=== Section Start ===
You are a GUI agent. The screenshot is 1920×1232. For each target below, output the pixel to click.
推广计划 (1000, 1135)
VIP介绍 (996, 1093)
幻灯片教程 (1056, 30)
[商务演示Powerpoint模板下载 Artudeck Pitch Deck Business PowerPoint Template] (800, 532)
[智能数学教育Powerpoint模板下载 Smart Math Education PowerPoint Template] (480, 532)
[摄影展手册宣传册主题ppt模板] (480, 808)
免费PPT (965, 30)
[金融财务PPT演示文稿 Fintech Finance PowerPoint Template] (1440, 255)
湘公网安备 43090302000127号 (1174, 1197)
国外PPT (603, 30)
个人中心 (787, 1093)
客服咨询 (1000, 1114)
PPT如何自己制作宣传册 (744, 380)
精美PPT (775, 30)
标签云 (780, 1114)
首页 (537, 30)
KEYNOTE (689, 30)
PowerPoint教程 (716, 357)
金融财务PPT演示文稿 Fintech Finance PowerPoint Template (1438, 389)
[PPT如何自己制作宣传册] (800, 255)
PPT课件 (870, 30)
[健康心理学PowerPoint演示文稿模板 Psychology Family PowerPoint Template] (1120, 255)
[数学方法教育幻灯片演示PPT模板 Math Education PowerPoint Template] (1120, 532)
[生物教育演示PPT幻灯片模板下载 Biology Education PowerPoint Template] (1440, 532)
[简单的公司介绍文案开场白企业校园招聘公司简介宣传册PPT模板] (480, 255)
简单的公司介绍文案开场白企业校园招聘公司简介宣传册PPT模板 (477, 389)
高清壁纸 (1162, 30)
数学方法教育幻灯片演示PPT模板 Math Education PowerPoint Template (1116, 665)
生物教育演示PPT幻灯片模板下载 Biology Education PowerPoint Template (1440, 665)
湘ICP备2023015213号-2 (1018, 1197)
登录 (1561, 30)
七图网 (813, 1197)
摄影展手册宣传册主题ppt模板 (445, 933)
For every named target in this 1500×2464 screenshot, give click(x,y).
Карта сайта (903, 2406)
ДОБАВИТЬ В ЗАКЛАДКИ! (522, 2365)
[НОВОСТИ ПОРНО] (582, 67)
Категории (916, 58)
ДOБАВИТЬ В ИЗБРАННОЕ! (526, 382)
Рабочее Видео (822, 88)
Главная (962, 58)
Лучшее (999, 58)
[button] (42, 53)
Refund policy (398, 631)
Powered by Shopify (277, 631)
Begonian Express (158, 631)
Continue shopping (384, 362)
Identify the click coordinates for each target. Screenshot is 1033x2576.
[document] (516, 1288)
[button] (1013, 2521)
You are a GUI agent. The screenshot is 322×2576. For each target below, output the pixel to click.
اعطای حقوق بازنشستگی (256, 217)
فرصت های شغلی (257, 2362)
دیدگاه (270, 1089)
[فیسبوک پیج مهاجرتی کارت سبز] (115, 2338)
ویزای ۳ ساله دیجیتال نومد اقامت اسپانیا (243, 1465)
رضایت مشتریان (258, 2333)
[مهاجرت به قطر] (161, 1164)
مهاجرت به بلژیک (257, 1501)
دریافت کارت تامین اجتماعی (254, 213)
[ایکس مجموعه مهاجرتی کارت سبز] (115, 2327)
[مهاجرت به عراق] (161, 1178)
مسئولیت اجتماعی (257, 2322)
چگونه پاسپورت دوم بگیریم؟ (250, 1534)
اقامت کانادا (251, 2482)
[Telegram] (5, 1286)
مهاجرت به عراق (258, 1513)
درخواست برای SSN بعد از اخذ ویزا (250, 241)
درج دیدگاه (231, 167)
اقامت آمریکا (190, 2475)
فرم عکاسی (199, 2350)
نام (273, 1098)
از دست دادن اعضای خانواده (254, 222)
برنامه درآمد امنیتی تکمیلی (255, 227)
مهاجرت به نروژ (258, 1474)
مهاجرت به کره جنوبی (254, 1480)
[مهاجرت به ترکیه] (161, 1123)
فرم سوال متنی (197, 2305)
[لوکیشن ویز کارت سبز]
=== Section End ===
WHAT IS NEEDED: Please reproduce the records exactly, without leaving any out.

YOUR SOLUTION:
You are a GUI agent. The screenshot is 1920×1232. For each target below, output the pixel to click.
推广计划 (1000, 1135)
VIP介绍 (996, 1093)
幻灯片教程 (1056, 30)
[商务演示Powerpoint模板下载 Artudeck Pitch Deck Business PowerPoint Template] (800, 532)
[智能数学教育Powerpoint模板下载 Smart Math Education PowerPoint Template] (480, 532)
[摄影展手册宣传册主题ppt模板] (480, 808)
免费PPT (965, 30)
[金融财务PPT演示文稿 Fintech Finance PowerPoint Template] (1440, 255)
湘公网安备 43090302000127号 (1174, 1197)
国外PPT (603, 30)
个人中心 (787, 1093)
客服咨询 (1000, 1114)
PPT如何自己制作宣传册 (744, 380)
精美PPT (775, 30)
标签云 (780, 1114)
首页 (537, 30)
KEYNOTE (689, 30)
PowerPoint教程 (716, 357)
金融财务PPT演示文稿 Fintech Finance PowerPoint Template (1438, 389)
[PPT如何自己制作宣传册] (800, 255)
PPT课件 (870, 30)
[健康心理学PowerPoint演示文稿模板 Psychology Family PowerPoint Template] (1120, 255)
[数学方法教育幻灯片演示PPT模板 Math Education PowerPoint Template] (1120, 532)
[生物教育演示PPT幻灯片模板下载 Biology Education PowerPoint Template] (1440, 532)
[简单的公司介绍文案开场白企业校园招聘公司简介宣传册PPT模板] (480, 255)
简单的公司介绍文案开场白企业校园招聘公司简介宣传册PPT模板 (477, 389)
高清壁纸 (1162, 30)
数学方法教育幻灯片演示PPT模板 Math Education PowerPoint Template (1116, 665)
生物教育演示PPT幻灯片模板下载 Biology Education PowerPoint Template (1440, 665)
湘ICP备2023015213号-2 (1018, 1197)
登录 (1561, 30)
七图网 (813, 1197)
摄影展手册宣传册主题ppt模板 (445, 933)
For every named target in this 1500×2464 screenshot, give click(x,y).
Карта сайта (903, 2406)
ДОБАВИТЬ В ЗАКЛАДКИ! (522, 2365)
[НОВОСТИ ПОРНО] (582, 67)
Категории (916, 58)
ДOБАВИТЬ В ИЗБРАННОЕ! (526, 382)
Рабочее Видео (822, 88)
Главная (962, 58)
Лучшее (999, 58)
[button] (42, 53)
Refund policy (398, 631)
Powered by Shopify (277, 631)
Begonian Express (158, 631)
Continue shopping (384, 362)
Identify the click coordinates for each target. Screenshot is 1033x2576.
[document] (516, 1288)
[button] (1013, 2521)
You are a GUI agent. The screenshot is 322×2576. For each target below, output the pixel to click.
اعطای حقوق بازنشستگی (256, 217)
فرصت های شغلی (257, 2362)
دیدگاه (270, 1089)
[فیسبوک پیج مهاجرتی کارت سبز] (115, 2338)
ویزای ۳ ساله دیجیتال نومد اقامت اسپانیا (243, 1465)
رضایت مشتریان (258, 2333)
[مهاجرت به قطر] (161, 1164)
مهاجرت به بلژیک (257, 1501)
دریافت کارت تامین اجتماعی (254, 213)
[ایکس مجموعه مهاجرتی کارت سبز] (115, 2327)
[مهاجرت به عراق] (161, 1178)
مسئولیت اجتماعی (257, 2322)
چگونه پاسپورت دوم بگیریم؟ (250, 1534)
اقامت کانادا (251, 2482)
[Telegram] (5, 1286)
مهاجرت به عراق (258, 1513)
درخواست برای SSN بعد از اخذ ویزا (250, 241)
درج دیدگاه (231, 167)
اقامت آمریکا (190, 2475)
فرم عکاسی (199, 2350)
نام (273, 1098)
از دست دادن اعضای خانواده (254, 222)
برنامه درآمد امنیتی تکمیلی (255, 227)
مهاجرت به نروژ (258, 1474)
مهاجرت به کره جنوبی (254, 1480)
[مهاجرت به ترکیه] (161, 1123)
فرم سوال متنی (197, 2305)
[لوکیشن ویز کارت سبز]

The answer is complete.